Amazon is building a $120 million processing facility at Florida’s Kennedy Space Center for its thousands of planned Kuiper internet satellites, as stated by the company and state officials on Friday, July 21. 

The 100,000-square-foot building constitutes roughly $10 billion vowed by Amazon to invest in its Kuiper project, a planned network of 3,200 low Earth orbit satellites which are designed to beam broadband internet worldwide. 

The Kuiper internet network is expected to complement Amazon’s web services powerhouse. It will primarily compete with Starlink from Elon Musk’s SpaceX. 

The Florida facility will employ 50 people and serve as the final destination for Amazon’s Kuiper satellites before they are launched into space, after their production at the Kuiper project’s core plant in Redmond, Washington. A ten-story-tall room will allow satellites to be fitted into rocket payload fairings, the protective shell around satellites that sit on top of the rocket. 

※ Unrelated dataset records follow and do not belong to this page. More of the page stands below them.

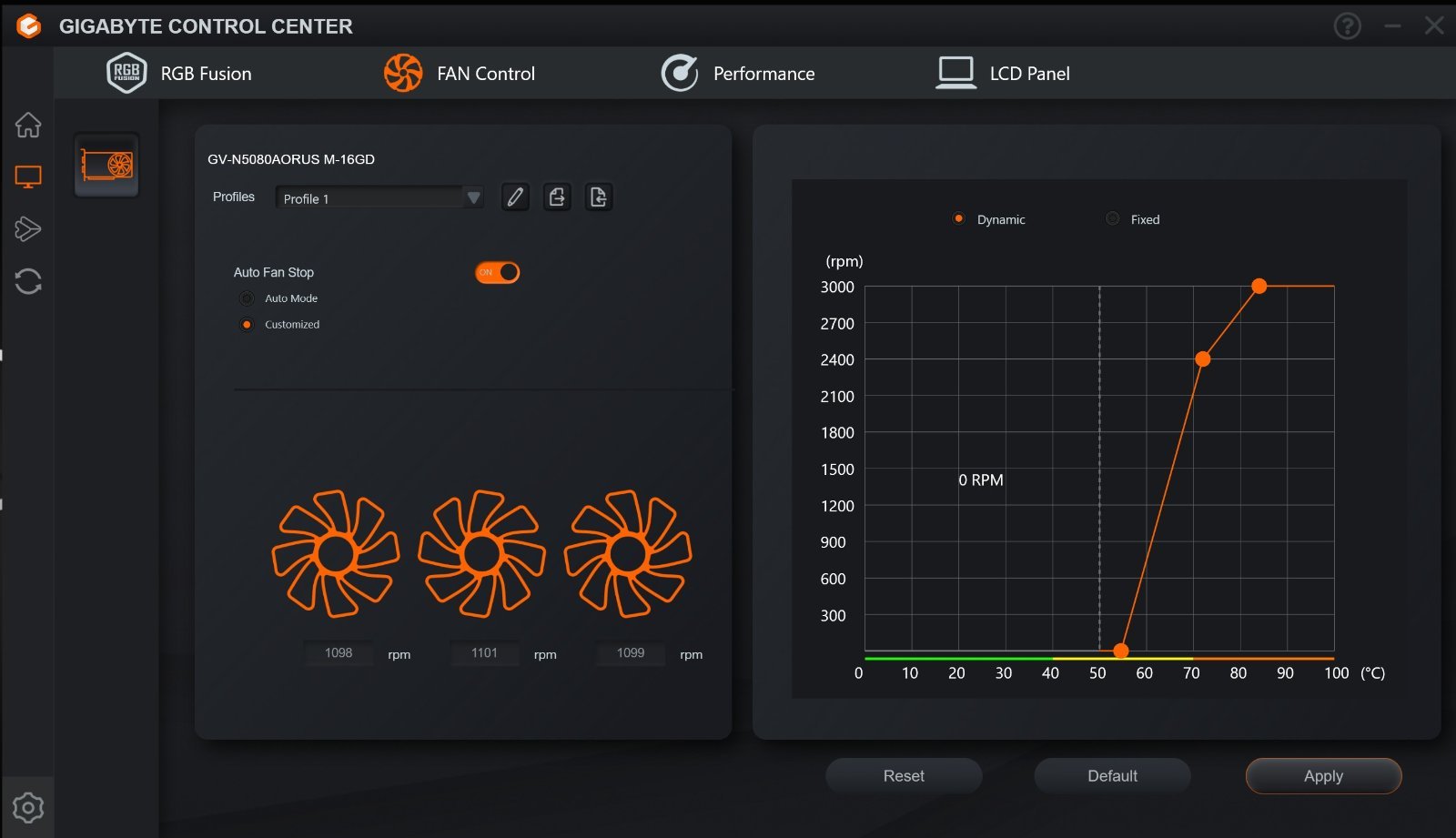This screenshot has width=1456, height=838.
Task: Choose the Dynamic fan mode option
Action: 958,219
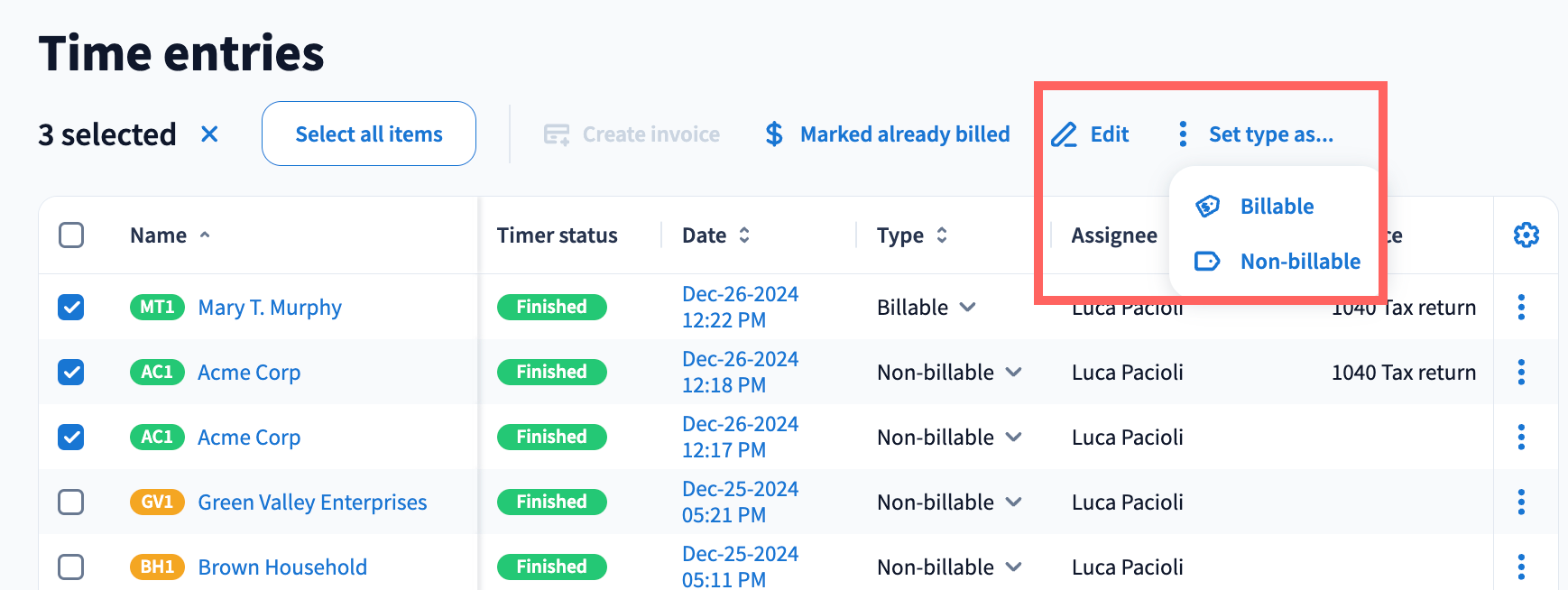Check the Green Valley Enterprises row checkbox
This screenshot has width=1568, height=590.
(x=71, y=502)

Amazon commenced the construction of the site in January, planning to complete it by late 2024. According to Steve Metayer, Amazon’s vice president of Kuiper Production Operations, it targets to ship the first batch of satellites to the facility for processing in the first half of 2025. 

Amazon aims to launch its first mass-produced satellites by early 2024, kicking off a sprint to deploy half of the network into orbit by 2026, as US regulators require. 

The company has acquired billions of dollars worth of 77 heavy-lift rocket launch contracts, mainly from the Boeing-Lockheed joint venture United Launch Alliance and Blue Origin. It plans to launch its first few prototype satellites into space by year-end. 

Amazon stated that the testing of the service with corporate and government customers would begin that year. 

Anna Farrar, a spokesperson for Space Florida, said Amazon is eligible to receive funds under a state grant for projects related to transportation but is yet to receive any funding to date.